Stop comparing your life to others'

If there's one thing I've learned about Facebook, it's that it seems designed to make people envy each other. The child-free couple taking off on a cruise vacation at the drop of a hat. The newlyweds boasting of how perfect their lives are together. Sally posting pictures at the finest restaurants in Beverly Hills.

Many people seem to use the social networking site as a way to portray their lives as being better than yours and mine. And some of them will go to the ends of the earth to get as many "likes" and positive comments as they possibly can.

Thus the reason I've cut back on my use of Facebook in recent months. It's also devolved into a popularity contest of sorts that I wish not to be a part of.

Maybe you don't wish to compare your life to others' because you're happy with it as it is. Just because the Coopers have three kids and a dog, live in a huge house, and go to Disney World every three months doesn't mean I have the least bit interest in sharing that lifestyle.

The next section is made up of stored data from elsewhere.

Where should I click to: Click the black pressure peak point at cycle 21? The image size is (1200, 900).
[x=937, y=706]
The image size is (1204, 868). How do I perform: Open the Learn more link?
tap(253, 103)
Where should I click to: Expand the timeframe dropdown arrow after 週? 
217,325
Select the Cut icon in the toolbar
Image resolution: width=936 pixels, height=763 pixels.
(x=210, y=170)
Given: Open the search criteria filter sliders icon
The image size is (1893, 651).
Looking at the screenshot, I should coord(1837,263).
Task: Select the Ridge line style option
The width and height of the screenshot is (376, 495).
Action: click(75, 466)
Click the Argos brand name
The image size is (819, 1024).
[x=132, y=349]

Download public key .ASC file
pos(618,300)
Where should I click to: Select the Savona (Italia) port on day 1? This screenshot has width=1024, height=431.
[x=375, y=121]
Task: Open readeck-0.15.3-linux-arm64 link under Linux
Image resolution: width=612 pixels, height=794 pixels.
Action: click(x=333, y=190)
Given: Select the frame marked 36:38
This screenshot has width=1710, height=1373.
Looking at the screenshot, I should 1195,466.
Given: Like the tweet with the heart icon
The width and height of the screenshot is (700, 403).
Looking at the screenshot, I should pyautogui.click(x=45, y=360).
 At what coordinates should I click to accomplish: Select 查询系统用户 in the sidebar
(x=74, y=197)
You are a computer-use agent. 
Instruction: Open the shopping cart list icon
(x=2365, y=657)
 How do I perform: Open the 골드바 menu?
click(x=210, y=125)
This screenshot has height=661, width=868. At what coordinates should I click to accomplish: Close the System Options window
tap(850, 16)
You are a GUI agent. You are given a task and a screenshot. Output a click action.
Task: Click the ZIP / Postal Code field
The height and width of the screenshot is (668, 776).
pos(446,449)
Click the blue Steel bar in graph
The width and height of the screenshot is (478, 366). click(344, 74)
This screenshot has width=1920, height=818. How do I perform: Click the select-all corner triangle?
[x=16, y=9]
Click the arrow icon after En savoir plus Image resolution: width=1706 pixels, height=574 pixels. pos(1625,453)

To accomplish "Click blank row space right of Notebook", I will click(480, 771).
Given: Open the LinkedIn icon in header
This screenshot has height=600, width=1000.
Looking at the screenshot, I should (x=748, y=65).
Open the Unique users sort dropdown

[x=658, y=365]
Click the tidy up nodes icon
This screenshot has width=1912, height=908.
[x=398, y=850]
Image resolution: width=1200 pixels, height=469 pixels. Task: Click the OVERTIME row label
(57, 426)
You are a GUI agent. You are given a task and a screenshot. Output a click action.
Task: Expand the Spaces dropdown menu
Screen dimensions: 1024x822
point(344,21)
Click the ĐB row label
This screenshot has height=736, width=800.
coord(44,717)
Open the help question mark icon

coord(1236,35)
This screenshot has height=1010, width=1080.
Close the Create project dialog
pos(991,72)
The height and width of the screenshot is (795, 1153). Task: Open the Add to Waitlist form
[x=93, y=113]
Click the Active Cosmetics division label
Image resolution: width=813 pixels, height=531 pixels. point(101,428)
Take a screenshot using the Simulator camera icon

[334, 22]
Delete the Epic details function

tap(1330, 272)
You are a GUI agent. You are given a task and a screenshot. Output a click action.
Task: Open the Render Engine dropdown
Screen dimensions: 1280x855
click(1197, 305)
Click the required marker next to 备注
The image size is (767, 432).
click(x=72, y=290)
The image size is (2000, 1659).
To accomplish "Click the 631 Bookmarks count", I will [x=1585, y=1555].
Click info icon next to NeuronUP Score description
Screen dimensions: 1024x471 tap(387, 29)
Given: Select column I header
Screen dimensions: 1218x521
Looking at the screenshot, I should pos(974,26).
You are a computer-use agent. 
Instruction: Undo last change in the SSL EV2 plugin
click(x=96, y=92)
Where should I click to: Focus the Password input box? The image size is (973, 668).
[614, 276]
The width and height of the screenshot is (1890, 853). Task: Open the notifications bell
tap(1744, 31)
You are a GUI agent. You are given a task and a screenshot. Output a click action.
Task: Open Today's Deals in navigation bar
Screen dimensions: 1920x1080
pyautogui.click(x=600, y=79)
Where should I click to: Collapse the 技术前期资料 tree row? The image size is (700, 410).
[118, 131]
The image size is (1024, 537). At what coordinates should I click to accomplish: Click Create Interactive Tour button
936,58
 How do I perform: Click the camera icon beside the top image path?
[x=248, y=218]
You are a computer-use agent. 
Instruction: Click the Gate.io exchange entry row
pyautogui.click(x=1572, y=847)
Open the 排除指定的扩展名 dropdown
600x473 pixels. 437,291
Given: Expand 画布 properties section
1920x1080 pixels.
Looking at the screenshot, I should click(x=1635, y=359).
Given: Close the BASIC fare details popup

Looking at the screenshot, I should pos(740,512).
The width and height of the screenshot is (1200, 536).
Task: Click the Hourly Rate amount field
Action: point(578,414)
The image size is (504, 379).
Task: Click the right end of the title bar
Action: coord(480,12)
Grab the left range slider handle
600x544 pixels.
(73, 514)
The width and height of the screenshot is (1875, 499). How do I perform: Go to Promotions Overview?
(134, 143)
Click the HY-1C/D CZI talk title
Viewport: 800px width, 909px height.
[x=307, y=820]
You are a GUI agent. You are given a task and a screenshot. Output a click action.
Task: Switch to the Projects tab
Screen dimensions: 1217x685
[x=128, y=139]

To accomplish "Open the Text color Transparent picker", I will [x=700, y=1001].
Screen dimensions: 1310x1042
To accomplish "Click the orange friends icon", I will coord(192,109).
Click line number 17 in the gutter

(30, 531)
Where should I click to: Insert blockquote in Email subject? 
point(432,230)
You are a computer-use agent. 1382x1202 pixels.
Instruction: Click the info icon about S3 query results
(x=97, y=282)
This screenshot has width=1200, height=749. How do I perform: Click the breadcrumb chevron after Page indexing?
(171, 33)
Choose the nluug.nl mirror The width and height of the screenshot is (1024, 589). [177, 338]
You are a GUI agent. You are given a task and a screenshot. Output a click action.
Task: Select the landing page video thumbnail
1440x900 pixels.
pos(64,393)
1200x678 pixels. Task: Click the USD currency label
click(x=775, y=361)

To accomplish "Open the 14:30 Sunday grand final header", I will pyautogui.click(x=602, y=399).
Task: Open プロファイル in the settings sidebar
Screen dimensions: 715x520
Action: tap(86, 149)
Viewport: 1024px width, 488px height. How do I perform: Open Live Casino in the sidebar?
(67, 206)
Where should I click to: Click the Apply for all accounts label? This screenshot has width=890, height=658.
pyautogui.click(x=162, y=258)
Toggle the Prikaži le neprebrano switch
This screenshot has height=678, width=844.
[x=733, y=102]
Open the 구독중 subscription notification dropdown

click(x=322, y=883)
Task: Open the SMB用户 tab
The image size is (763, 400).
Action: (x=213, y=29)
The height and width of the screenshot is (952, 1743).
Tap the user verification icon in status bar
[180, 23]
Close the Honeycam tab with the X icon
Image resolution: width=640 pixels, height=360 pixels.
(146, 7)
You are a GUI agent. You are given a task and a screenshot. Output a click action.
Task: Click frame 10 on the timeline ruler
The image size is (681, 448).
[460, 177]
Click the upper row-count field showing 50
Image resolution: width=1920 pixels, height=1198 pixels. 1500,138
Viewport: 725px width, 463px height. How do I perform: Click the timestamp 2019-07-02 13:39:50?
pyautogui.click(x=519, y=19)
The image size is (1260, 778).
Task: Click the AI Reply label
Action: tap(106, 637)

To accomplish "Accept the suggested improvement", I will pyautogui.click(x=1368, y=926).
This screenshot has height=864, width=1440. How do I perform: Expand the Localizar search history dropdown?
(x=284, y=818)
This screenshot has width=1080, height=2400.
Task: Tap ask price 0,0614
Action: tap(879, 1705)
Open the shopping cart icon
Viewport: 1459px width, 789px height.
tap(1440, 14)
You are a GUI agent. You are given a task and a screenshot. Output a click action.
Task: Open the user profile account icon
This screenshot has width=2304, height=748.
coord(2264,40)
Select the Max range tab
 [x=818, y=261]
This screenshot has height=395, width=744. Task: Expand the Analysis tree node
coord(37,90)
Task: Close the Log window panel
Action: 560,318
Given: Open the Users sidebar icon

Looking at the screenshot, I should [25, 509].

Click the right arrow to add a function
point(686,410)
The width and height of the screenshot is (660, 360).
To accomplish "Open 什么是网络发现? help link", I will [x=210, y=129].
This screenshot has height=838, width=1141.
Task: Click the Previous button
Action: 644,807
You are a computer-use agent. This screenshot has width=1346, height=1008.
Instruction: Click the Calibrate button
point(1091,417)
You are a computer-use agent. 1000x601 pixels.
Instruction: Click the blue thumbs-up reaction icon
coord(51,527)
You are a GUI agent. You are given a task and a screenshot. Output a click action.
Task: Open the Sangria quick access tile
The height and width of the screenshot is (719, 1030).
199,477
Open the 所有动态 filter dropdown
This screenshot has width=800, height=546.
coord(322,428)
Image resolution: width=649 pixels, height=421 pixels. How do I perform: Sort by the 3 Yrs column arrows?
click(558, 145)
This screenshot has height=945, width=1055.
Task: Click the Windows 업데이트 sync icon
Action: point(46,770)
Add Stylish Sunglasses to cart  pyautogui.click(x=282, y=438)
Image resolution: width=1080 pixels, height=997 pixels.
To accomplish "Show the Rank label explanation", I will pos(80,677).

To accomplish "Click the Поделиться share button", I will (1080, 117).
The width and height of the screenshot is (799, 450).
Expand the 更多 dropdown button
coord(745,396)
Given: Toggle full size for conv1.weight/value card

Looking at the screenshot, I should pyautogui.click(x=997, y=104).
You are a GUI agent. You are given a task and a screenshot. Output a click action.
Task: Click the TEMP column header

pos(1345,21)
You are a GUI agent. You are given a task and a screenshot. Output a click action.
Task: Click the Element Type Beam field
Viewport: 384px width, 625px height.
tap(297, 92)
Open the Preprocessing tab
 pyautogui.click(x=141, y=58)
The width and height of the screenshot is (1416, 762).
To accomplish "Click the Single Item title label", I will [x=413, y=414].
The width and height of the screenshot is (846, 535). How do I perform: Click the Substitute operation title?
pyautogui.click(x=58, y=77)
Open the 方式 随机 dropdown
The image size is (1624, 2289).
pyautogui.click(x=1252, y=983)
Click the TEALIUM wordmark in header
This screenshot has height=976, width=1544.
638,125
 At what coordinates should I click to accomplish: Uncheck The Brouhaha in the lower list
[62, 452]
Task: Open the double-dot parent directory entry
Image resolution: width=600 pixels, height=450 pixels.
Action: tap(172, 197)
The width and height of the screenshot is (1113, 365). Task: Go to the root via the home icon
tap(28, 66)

Going back to the likes and comments, people seem to use Facebook as a way to seek validation for everything from their hobbies to their life choices. For example, what would a woman think if she received zero likes after posting that she just learned she's pregnant? It might lead her to assume that she made the wrong choice, or that it's somehow socially unacceptable.

I just irks me when people try to use Facebook to make others envious of them. It bothers me even more when others take the bait and actually begin comparing their lives to those posting the pictures and videos.

You have your life. I have mine. Sally has hers. Ben has his. If all our lives are completely different, that's okay. No one's life is necessarily better than the next person's. If you have no interest in taking vacations to the Caribbean, buying a $500 purse, having kids, or becoming a nurse, don't feel pressured into doing any of these things just because your friends on Facebook are doing them.

Live life on your own terms. Don't become envious of what others have, for you need to blaze your own distinct path. And remember, the ones boasting of how wonderful their lives are on Facebook might just be putting up a front. We don't know what's really happening in their lives outside of Facebook. Think about it: if a person tries that hard to sell us on how happy their lives are, it probably means that, beneath the surface, things aren't all that peachy.

Focus on making YOUR life the very best it can be. What others do and have is irrelevant.